Oakland County’s Water Resources Division runs a wastewater treatment plant in Pontiac, where effluent contained 9-ppt of PFOS in October 2017, and total PFAS was 100 ppt. It told the state in July that it doesn’t believe any of nine industrial customers on its list of “potential and probable” PFAS sources would be found with the chemicals in their wastewater, but had no confirmation in mid-November.

Testing also continues with more customers in Grand Rapids and GLWA, which serves 3.9 million customers in Metro Detroit and has more than 270 industrial wastewater customers.

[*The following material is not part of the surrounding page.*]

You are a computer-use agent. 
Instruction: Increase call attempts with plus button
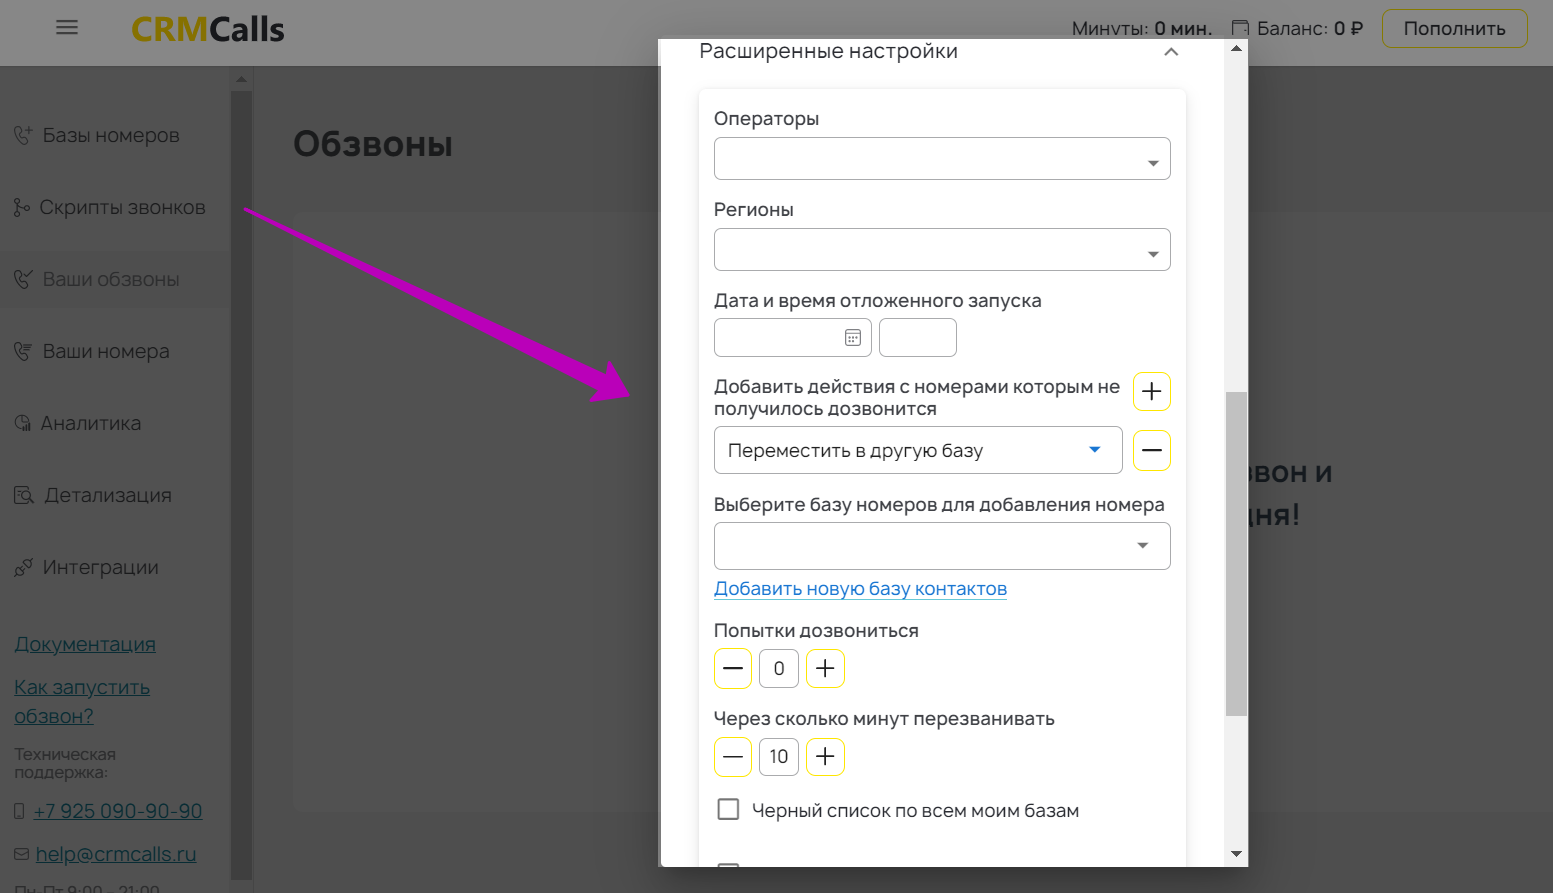(x=825, y=669)
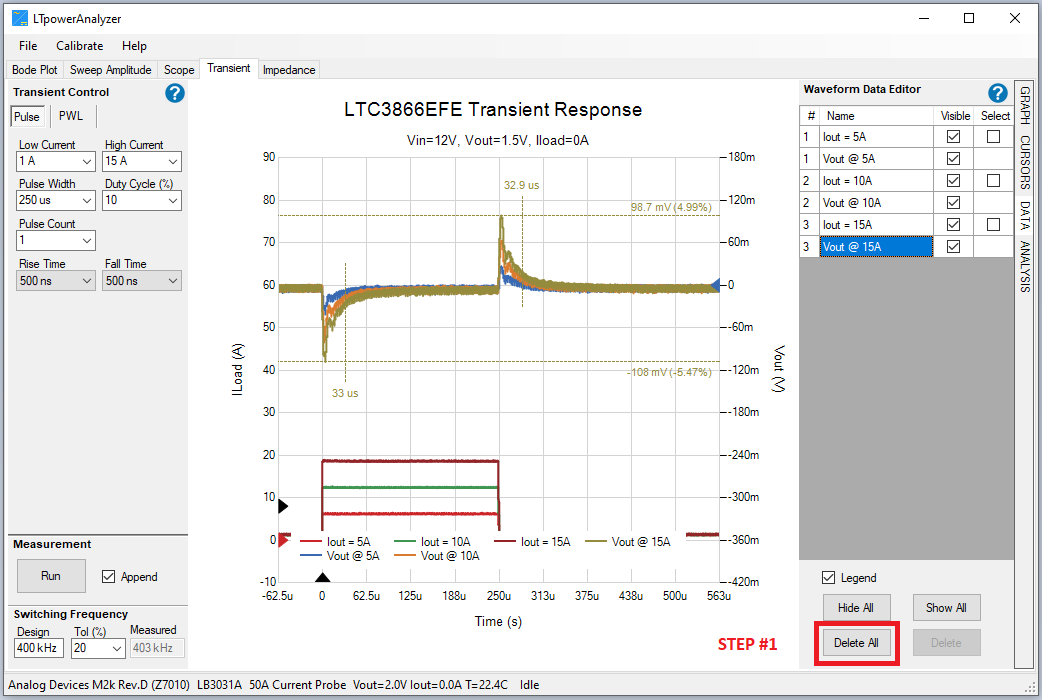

As of mid-September, GLWA showed 21 customers “that affirmed prior usage of PFAS substances,” according to a letter from the DEQ. Among industrial sources, testing shows 12,570-ppt of combined PFOS.

So far, 54 companies — including one plater and at least two chemical companies — still hadn’t responded as GLWA seeks details on PFAS chemical use in their facilities.

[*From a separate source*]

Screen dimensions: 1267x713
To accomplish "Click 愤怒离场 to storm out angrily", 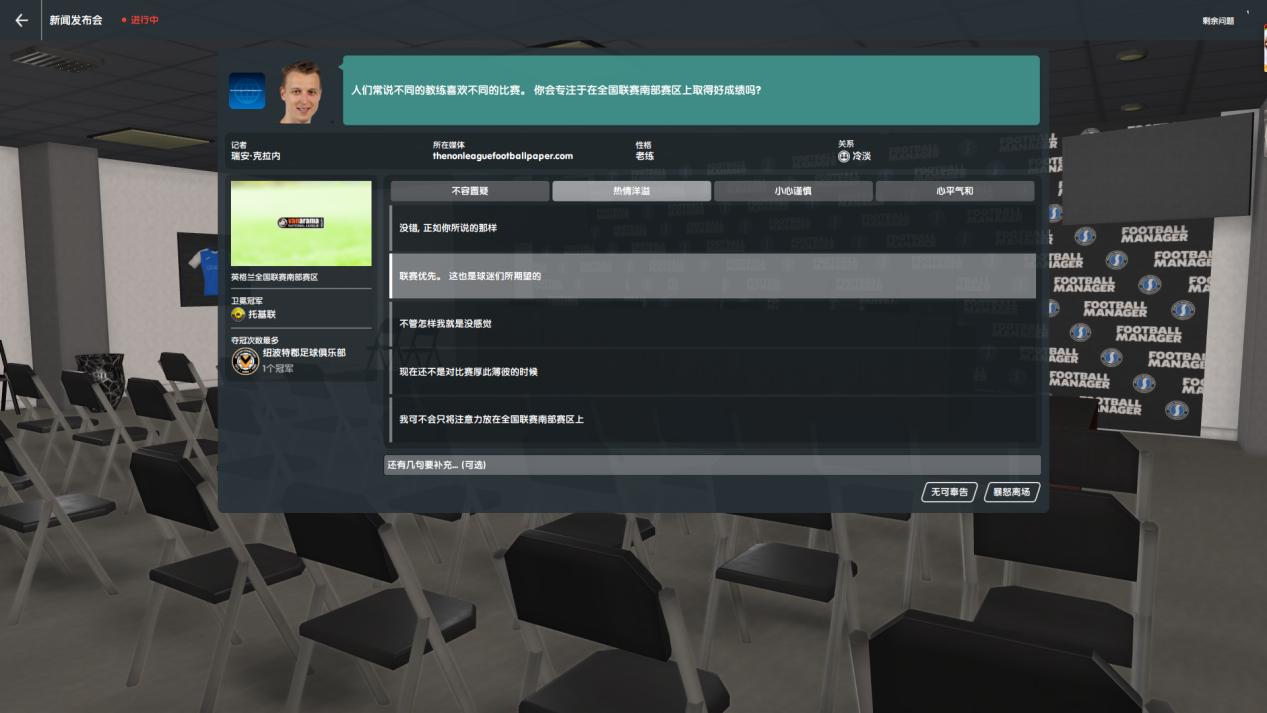I will pyautogui.click(x=1010, y=492).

And while the testing continues to chart PFOS and PFOA, no movement is taking place in Michigan to add any other PFAS chemicals to surface water or groundwater cleanup standards, though the state’s PFAS Science Board will issue a report in coming weeks that could call for changes.

Questions about that emerge as wastewater plant testing and the discharge from companies like Lacks, Ventra, Master Finish show very high levels of other, lesser known PFAS compounds besides PFOS. For example, 95 percent of the 15,700-ppt total PFAS flowing out of the Ionia wastewater plant into the Grand River in May was a compound called 6:2 FTS, a fluorotelomer sulfonate that many platers began using instead of PFOS.

The state still is looking to the EPA for national guidelines on the full range of PFAS chemicals, something that environmental activists also want. It’s also important “so (the state’s tests are) not putting Michigan at a disadvantage against other states for economic growth and development, and will still be protective of the environment,” Seidel said.

Each community treatment plant, meanwhile, was advised by the state to set its own local limits for PFOS – something that no community has yet done. The state also is starting to test biosolids, the other byproduct of wastewater treatment systems.

Hrynyk said the emphasis on PFOS is pressuring the plating industry, which competes with businesses in other countries where regulations for the chemicals don’t exist. Platers face uncertainties about how far PFAS regulation will extend in coming years, and they also already spend millions on controlling air emissions, water emissions and chemical monitoring.

The industry faces a burden to find alternatives, yet reducing the chemical in wastewater, he said, “is in everyone’s interest.”

Hrynyk said he believes Michigan is doing the right thing by identifying industrial sources of PFAS and eliminating them.

“Someone has to be a leader,” he said. “And there’s a cost to being a leader.”